By the way, Silenus asked for the peak switch current, not a rule of thumb to estimate the same in an assumed properly designed converter. This is somewhat varying. One way you can think of a buck converter is as an LC low-pass filter, which averages a square wave of varying duty cycle.
- Approximating the output voltage as fixed, the inductor will act as an integrator, where di/dt is proportional to the voltage across the inductor and inversely proportional to the inductance:
V = L di/dt
- Working from the rising slope, V across the inductor will be equal to Vin-Vout; from this we get di/dt.
V = Vin - Vout
di/dt = (Vin - Vout) / L
- We also have the duty cycle (if the square wave's top and bottom are Vin and 0, and it averages to Vout, the duty cycle must be Vout/Vin), and the switching frequency (by design).
dc = Vout/Vin
- The positive width of the waveform is equal to the duty cycle divided by the switching frequency.
Wpos = dc/fs = Vout/(Vin * fs)
- The height of the waveform is equal to the positive slope (di/dt) multiplied by the positive width.
Delta I = di/dt Wpos = (Vin - Vout)/L * Vout/(Vin * fs)
This is the ripple current.
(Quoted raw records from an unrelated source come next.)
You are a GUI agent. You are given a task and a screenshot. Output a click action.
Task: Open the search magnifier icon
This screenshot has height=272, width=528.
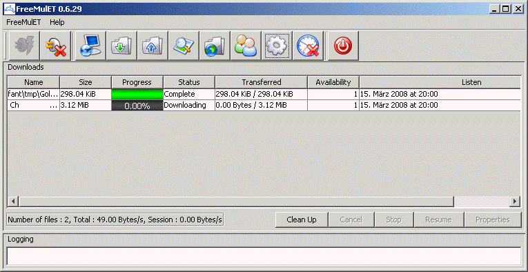184,46

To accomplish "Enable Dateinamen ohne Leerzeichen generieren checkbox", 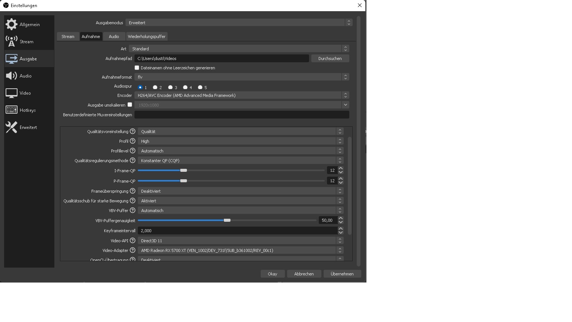I will [x=137, y=68].

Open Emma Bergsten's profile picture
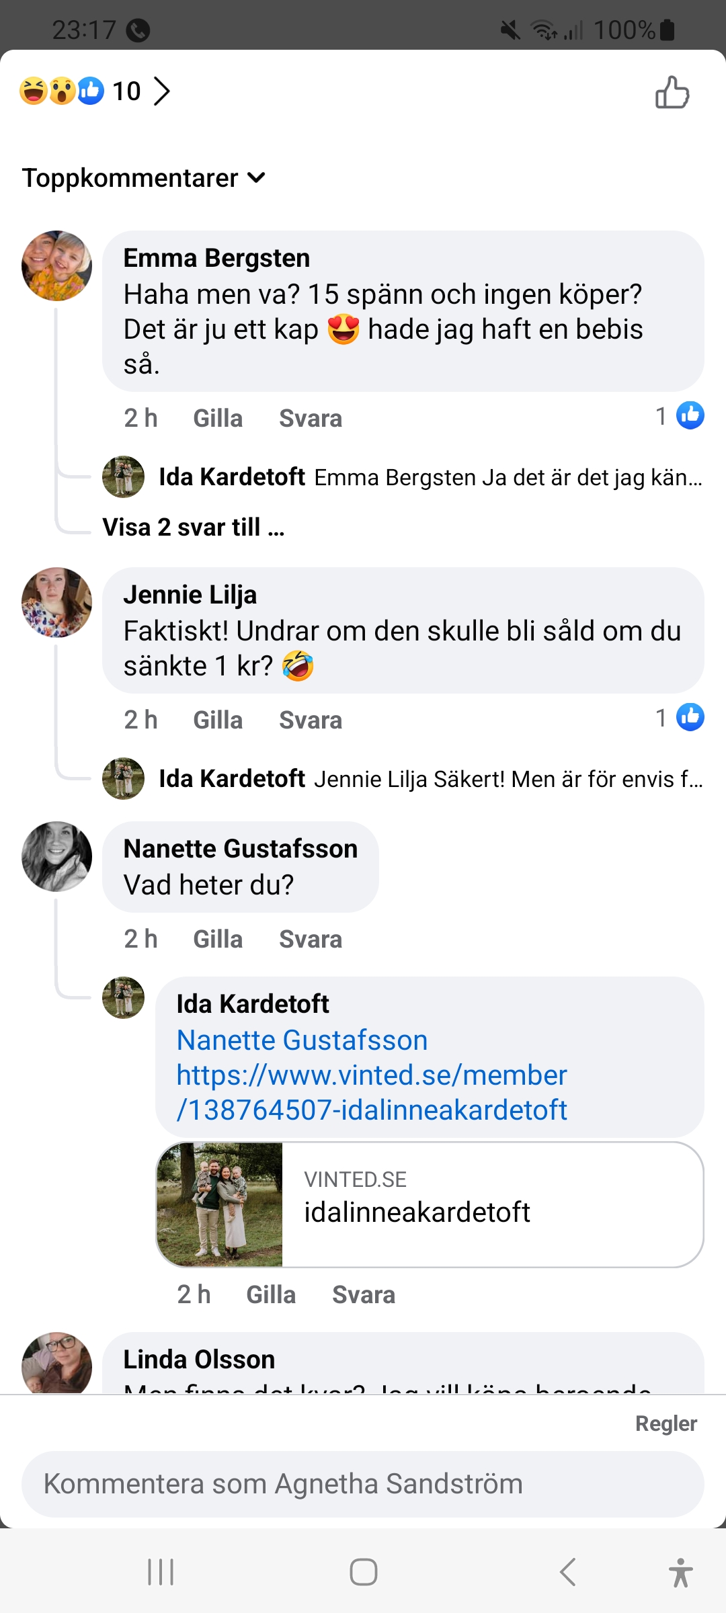[57, 266]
The peak will be roughly half the ripple current plus the average current, as the inductor's current waveform is equal to the ripple with an offset of the average.
Example:
Vin = 12V
Vout = 5V
L = 33uH
fs = 100kHz
Delta I = (12V - 5V)/33uH * 5V/(12V * 100kHz) = 883mA
This assumes, of course, continuous mode (the inductor's current does not reach zero).
You'll note no dependence on the average output current! This just comes from the rule of thumb - assuming L will be chosen depending on the output current.
Now, given an output current of 2A, and our approximation of the peak as the average output plus half the ripple:
Peak I = Mean I + (Delta I)/2
Peak I = 2A + (883mA)/2 = 2.44A
This is all obvious to someone who actually understands how a buck converter works - and rules of thumb like that are rarely of much use to people who don't first understand the actual operation.
This assumes ideal
everything; adding in inductor loss, FET resistance and diode V
F is an exercise left to the reader.
Where the rules of thumb
do come in is in the less ideal cases, like (as johansen mentioned) startup. This is quite variable, and I'd highly recommend
testing to find this - overspecify an inductor at first with significant excess capacity, and then
measure the peak startup current.
Soft start is nice.